● **Try it**
Your response to the data below should hold nothing except the lines from the one containing "Open the #chernobyl hashtag in the main tweet" down to the one containing "Task: Open 'Hiển", reproduced exactly and without pictures.

● **Data**
Content starts

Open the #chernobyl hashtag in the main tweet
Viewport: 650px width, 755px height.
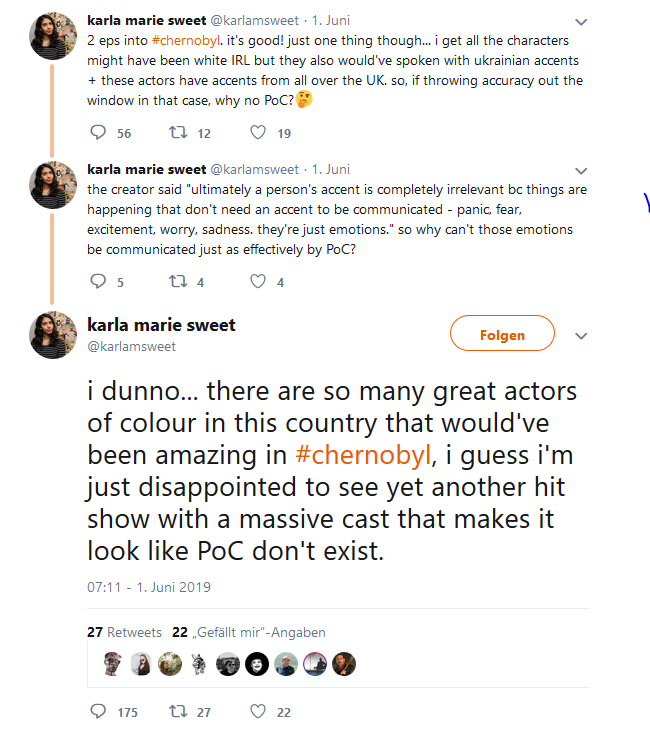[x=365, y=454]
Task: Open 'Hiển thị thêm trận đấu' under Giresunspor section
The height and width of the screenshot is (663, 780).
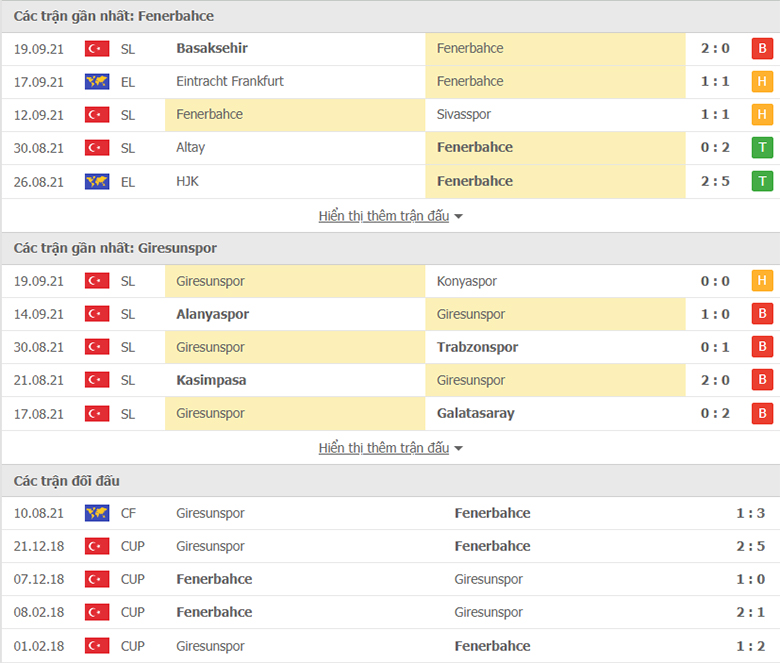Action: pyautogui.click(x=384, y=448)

Content ends
Content starts

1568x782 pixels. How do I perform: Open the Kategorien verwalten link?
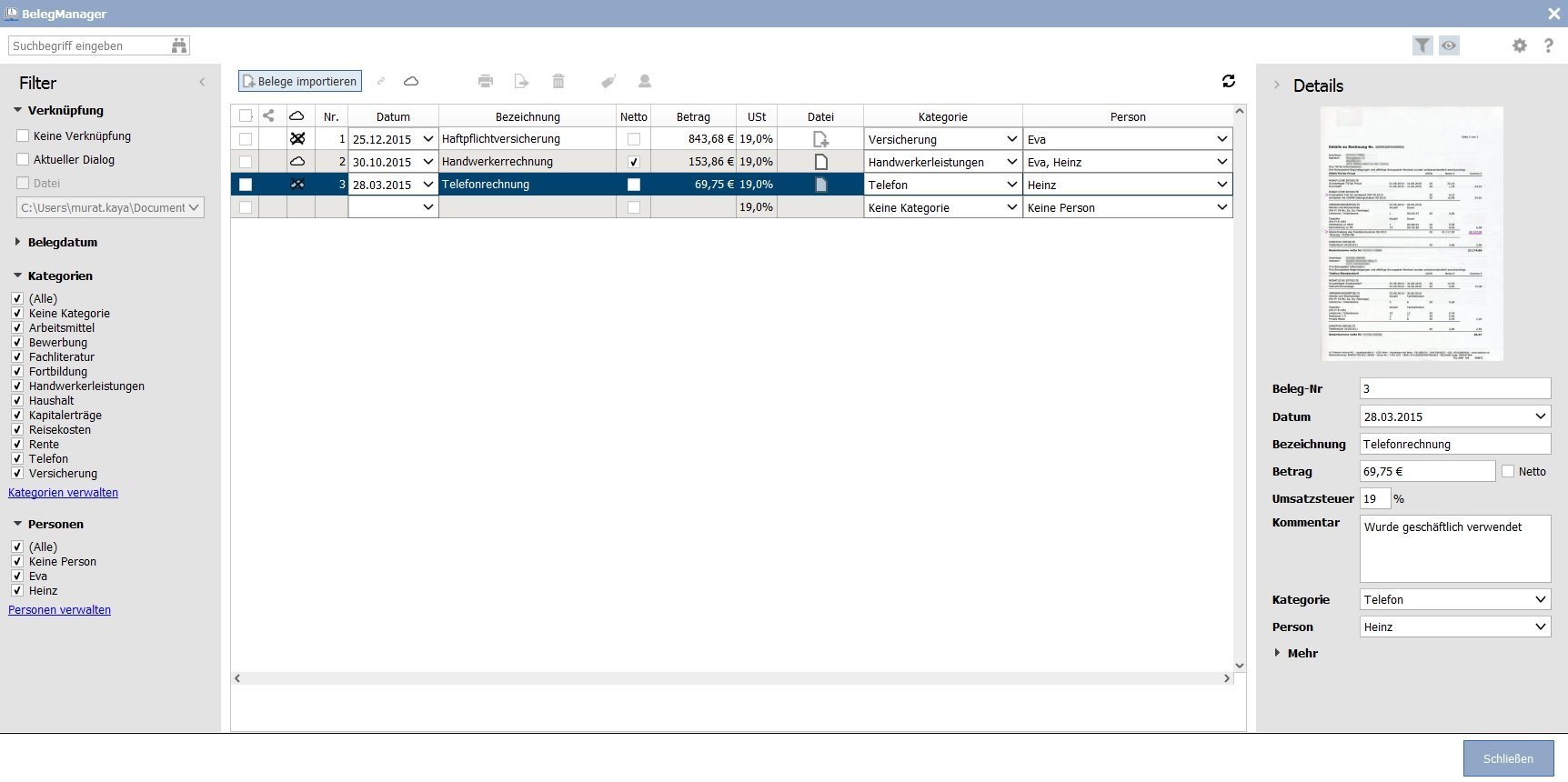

Content ends

● **Answer below**
Open the #chernobyl hashtag in the main tweet
Viewport: 650px width, 755px height.
[x=365, y=454]
Task: Open 'Hiển thị thêm trận đấu' under Giresunspor section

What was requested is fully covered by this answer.